Police chief calls for authorities to unite to tackle ‘explosion of exploitation’

Society will be “damaged beyond repair” if authorities do not work together to stem the “explosion of exploitation” threatening the vulnerable, a police chief said.

Chief Constable Simon Bailey (pictured) urged agencies to connect the various “silos” of exploitation, such as child sexual abuse, trafficking and modern slavery, rather than simply “firefighting the latest threat”.

He is calling for a fundamental change to how the Government, charities and other organisations work together to protect those most vulnerable – “largely the same group of at-risk young people”.

Mr Bailey, the National Police Chiefs’ Council’s lead for child protection and abuse investigation, said: “It is my belief that exploitation in all its awful manifestations is the greatest challenge the police service, the public sector and society faces today.

“The damage caused to individuals, families and society is incalculable.

“And unless we stem this explosion of exploitation we will become so overwhelmed, I fear that the fabric of society will itself be damaged beyond repair.”

He was speaking at the inaugural tackling exploitation conference in Birmingham, which sees experts from the police, charities, and the education and health sectors come together to explore how best to tackle the threat.

Calling for a more holistic approach, Mr Bailey said it is “too easy to place the responsibility of tackling these problems at the door of the police service alone”.

He said police tend to be good at identifying problems but need to “stop inventing new, unproven initiatives to tackle the issues of the day”.

He also warned against pigeon-holing victims as those seeking to abuse “don’t apply a label or badge”, while technological developments have broken down social barriers meaning everyone is “fair game” online.

He said: “Serious and organised crime is not the sole responsibility of law enforcement.

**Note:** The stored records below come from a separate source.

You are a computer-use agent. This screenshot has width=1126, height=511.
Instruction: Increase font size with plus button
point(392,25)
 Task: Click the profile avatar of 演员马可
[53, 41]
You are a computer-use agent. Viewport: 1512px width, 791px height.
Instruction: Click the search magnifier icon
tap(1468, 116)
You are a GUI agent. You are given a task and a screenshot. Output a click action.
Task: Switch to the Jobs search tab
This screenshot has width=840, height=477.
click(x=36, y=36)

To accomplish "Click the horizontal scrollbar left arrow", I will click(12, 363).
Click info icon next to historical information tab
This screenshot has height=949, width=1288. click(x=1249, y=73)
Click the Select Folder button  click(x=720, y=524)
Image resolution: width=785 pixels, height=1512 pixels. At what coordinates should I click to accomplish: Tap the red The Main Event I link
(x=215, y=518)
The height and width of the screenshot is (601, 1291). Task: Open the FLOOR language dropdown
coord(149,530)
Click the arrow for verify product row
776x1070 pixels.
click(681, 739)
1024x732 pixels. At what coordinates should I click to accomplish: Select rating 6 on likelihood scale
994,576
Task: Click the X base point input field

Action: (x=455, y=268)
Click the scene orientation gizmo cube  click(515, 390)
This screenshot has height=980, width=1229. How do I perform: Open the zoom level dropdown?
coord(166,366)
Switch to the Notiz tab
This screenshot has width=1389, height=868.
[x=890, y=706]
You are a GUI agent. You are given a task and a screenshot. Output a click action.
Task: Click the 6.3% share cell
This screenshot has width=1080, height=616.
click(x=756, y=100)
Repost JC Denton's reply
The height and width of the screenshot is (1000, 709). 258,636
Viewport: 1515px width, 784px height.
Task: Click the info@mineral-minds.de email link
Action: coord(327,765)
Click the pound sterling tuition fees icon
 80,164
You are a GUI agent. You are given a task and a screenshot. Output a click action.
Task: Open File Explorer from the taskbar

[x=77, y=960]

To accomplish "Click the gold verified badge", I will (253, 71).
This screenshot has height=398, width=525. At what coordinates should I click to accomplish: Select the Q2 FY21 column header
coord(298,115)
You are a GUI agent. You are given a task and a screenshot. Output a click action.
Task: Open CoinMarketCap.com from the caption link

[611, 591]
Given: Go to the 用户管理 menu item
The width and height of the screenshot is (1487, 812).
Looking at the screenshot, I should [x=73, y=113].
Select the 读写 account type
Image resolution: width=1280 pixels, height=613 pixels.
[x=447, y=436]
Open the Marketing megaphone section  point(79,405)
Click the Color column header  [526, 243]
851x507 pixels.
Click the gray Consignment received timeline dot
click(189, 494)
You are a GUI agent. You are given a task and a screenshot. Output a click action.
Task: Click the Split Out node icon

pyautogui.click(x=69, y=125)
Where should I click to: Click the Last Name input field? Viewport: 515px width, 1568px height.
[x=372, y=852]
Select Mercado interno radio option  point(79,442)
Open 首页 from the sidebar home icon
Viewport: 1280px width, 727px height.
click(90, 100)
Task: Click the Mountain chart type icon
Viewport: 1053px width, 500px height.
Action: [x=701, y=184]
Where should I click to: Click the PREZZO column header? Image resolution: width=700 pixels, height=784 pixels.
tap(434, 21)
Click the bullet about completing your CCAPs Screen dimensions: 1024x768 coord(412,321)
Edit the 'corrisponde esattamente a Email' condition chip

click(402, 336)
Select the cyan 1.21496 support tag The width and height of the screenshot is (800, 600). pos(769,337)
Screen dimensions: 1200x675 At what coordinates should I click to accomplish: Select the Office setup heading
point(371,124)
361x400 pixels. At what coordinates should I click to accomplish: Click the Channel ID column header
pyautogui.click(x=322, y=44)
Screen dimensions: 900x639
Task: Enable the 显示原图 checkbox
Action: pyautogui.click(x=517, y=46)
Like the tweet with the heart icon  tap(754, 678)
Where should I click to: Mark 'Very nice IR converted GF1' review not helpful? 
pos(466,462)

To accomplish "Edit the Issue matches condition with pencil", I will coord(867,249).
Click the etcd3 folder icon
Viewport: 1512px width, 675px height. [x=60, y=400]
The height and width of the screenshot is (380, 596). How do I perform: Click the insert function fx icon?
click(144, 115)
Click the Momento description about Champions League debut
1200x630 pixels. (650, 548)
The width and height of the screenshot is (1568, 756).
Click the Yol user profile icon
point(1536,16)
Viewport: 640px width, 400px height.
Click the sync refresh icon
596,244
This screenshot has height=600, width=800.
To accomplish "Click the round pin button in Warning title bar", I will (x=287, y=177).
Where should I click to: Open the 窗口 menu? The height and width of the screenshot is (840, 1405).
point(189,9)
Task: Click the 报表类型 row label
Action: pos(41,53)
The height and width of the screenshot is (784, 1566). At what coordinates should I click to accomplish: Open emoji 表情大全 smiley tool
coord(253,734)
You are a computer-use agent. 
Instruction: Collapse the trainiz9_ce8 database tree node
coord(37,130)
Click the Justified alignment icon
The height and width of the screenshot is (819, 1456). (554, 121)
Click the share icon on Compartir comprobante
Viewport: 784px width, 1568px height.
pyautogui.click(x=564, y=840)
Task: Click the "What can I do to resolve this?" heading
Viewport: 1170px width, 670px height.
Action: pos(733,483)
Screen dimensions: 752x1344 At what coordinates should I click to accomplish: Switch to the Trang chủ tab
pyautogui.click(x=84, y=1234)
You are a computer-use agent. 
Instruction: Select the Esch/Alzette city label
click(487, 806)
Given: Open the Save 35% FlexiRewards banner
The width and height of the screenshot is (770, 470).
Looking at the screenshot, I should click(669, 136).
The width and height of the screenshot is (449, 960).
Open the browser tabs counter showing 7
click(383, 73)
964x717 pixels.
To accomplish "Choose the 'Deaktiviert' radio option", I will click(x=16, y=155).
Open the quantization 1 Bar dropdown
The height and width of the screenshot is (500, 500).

“It impacts every single person here, from public health authorities that need to provide life-long support to victims, to charities who are seeing greater demand for their services as public finances are reduced, to education providers who need to build resilience in young people to prevent them becoming victims.”

Rob Jones, director of threat leadership at the National Crime Agency, who also spoke at the conference, added: “It really concerns me that we’ve got what looks like a cottage industry when we should have a national enterprise.”

Mr Bailey also said he is “really concerned” about colleagues being increasingly exposed to potentially traumatising situations, such as illegal images as they work to protect children online.

He said a growing number of police staff are developing secondary traumatic stress.